Après Paris, Kofi Annan en visite officielle au Caire

8 novembre 2005

Après Paris, première étape de sa tournée mondiale, le Secrétaire général a entamé aujourd'hui une visite officielle de deux jours au Caire où il a rencontré le ministre des Affaires étrangères égyptien, Ahmed Aboul Gheit, et le Secrétaire de la Ligue des Etats arabes, Amr Moussa, pour discuter des dossiers Liban/Syrie, Ethiopie/Erythrée, Israël/Palestine et de la réforme des Nations Unies.

S'adressant aux journalistes à l'issue de ces entretiens, « Kofi Annan a fait savoir que le ministre égyptien et lui-même espéraient que les Etats membres seraient en mesure de trouver un accord pour l'adoption d'une Convention générale sur le terrorisme, d'ici à la fin de l'année », a rapporté aujourd'hui la porte-parole adjointe du Secrétaire général, Marie Okabe, lors de son point de presse quotidien, au siège de l'ONU, à New York.

Lors du sommet mondial qui s'est tenu à New York, au mois de septembre dernier, les Etats membres, qui avaient échoué une fois encore à se mettre d'accord sur une définition universelle du terrorisme, s'étaient engagés à travailler à une Convention générale (voir notre dépêche du 17 septembre 2005 sur les principaux points du sommet et celle du 7 octobre 2005 sur le projet de Convention générale).

Répondant à une question sur la coopération de la Syrie avec la Commission d'enquête sur l'assassinat de l'ancien premier ministre libanais Rafic Hariri, menée par Detlev Mehlis, le Secrétaire général a répondu que le président Bashar al-Assad lui avait confirmé que la Syrie coopérait pleinement.

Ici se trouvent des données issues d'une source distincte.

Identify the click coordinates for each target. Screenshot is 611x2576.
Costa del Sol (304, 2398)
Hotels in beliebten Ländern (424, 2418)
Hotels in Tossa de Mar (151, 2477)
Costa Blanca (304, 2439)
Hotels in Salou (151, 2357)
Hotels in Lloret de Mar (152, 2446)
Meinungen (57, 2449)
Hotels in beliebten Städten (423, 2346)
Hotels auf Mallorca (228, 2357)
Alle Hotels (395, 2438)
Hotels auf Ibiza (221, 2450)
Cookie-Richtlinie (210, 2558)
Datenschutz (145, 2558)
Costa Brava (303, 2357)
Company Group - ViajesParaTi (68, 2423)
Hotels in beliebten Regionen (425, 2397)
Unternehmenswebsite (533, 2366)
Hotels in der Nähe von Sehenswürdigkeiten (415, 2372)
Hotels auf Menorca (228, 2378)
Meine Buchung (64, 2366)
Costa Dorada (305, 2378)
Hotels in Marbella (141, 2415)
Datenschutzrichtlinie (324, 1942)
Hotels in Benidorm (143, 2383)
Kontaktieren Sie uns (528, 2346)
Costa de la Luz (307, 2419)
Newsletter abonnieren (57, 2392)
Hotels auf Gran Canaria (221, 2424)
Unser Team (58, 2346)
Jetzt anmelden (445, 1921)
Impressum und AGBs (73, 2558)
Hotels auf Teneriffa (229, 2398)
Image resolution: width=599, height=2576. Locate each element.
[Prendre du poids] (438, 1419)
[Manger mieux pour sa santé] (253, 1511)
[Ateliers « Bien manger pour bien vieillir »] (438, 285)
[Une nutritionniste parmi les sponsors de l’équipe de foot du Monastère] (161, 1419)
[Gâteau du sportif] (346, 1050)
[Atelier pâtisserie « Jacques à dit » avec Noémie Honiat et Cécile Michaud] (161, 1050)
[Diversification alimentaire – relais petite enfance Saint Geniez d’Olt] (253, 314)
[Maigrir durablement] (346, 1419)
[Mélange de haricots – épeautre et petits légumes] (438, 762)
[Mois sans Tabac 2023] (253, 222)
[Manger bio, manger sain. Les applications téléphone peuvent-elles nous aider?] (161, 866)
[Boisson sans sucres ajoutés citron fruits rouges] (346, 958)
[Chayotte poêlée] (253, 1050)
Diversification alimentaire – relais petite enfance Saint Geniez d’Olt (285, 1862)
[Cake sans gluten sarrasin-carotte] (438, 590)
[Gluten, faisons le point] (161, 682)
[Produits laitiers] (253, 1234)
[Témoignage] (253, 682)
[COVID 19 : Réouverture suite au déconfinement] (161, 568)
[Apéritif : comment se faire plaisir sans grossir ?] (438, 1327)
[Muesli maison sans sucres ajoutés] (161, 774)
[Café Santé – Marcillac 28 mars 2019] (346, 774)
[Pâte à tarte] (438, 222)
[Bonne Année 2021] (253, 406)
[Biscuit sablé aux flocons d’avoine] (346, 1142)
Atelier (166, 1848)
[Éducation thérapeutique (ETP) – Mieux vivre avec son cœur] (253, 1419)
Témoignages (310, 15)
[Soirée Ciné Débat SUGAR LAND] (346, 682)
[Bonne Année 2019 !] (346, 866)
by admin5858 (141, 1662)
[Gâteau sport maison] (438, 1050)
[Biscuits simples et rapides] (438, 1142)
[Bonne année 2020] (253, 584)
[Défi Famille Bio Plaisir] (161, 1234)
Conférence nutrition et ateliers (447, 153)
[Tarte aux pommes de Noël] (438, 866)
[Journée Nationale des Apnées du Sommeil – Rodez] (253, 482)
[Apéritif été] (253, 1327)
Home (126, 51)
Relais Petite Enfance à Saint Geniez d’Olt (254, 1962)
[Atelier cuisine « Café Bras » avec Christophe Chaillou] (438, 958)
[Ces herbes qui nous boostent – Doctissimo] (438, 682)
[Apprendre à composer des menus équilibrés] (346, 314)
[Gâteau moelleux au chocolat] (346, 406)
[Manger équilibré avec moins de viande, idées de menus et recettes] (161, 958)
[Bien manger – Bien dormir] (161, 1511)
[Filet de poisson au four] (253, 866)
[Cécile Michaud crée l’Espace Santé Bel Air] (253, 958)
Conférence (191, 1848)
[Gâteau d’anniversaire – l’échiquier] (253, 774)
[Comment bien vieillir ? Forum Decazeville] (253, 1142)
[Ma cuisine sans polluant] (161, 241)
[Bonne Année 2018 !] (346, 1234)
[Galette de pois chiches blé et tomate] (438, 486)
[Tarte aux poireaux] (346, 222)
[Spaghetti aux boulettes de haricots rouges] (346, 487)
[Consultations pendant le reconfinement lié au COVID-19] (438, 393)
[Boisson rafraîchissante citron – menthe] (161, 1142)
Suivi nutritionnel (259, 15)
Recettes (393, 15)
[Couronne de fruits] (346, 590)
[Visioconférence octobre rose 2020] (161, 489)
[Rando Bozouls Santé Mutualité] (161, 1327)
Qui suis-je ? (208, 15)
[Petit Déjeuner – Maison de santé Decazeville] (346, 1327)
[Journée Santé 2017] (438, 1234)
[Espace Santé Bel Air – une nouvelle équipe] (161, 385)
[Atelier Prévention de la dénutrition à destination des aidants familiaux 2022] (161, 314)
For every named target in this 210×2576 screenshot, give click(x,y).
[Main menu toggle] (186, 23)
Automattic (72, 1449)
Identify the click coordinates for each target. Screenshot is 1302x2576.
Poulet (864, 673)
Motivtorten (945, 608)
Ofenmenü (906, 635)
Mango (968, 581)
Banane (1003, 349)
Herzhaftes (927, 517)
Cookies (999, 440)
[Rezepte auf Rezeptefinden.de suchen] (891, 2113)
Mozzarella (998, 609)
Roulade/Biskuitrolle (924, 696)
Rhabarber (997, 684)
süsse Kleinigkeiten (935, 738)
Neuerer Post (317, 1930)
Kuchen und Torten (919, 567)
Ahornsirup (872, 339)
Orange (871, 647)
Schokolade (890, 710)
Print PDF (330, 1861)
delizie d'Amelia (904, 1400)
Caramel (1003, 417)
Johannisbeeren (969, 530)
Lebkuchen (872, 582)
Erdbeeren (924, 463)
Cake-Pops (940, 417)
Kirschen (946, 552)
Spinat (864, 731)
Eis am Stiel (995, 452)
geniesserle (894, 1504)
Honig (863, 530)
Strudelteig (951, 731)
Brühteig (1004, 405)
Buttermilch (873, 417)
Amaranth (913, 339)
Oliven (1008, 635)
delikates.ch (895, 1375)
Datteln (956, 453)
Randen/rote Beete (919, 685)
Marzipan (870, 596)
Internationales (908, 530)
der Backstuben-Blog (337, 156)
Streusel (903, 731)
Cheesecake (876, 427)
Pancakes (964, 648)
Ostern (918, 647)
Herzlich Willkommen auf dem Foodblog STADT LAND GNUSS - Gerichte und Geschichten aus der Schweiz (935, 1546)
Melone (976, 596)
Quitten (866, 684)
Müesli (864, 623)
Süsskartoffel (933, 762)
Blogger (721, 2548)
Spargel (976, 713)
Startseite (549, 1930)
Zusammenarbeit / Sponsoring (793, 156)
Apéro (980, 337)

A ce sujet, Kofi Annan a ajouté, au cours d'une autre rencontre avec la presse, qu'« il n'avait pas de problème » avec le fait que la Syrie mettait en place sa propre commission d'enquête.

Le Conseil de sécurité avait adopté, le 31 octobre dernier, une résolution qui demandait à la Syrie de coopérer avec la Commission Mehlis (voir notre dépêche du 31 octobre 2005 et celle du 25 octobre sur le rapport Mehlis).

En réponse à une question sur l'Iraq, le Secrétaire général s'est déclaré « très encouragé » par l'initiative de la Ligue des Etats arabes d'inviter les parties iraquiennes en Egypte pour une conférence de réconciliation.

« Le besoin de réconciliation est réel en Iraq », a ajouté Kofi Annan.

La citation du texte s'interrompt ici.